## Material provided:
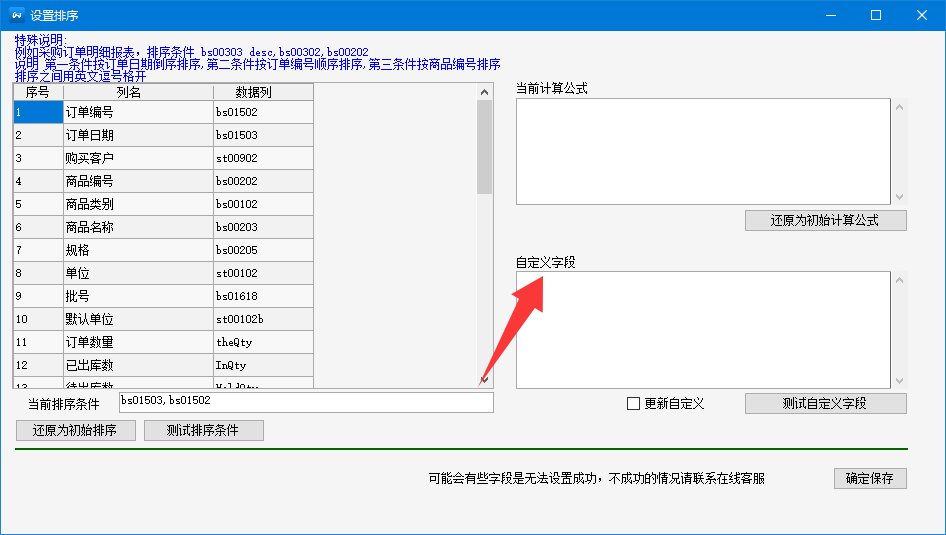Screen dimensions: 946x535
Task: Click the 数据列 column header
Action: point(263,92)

--

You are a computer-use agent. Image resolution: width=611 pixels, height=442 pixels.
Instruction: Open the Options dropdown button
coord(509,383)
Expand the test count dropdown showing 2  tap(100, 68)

* * *

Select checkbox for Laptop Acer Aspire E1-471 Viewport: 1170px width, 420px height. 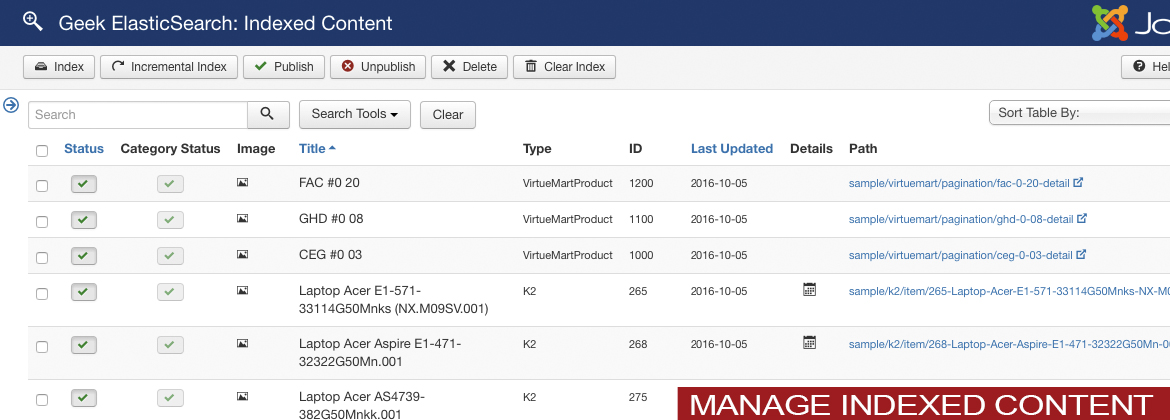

## What you have to do:
Please give back exactly the lines of the listing above that run from the one containing "Instruction: Open the Options dropdown button" through the one containing "Expand the test", and only those.

## Answer to this task:
Instruction: Open the Options dropdown button
coord(509,383)
Expand the test count dropdown showing 2  tap(100, 68)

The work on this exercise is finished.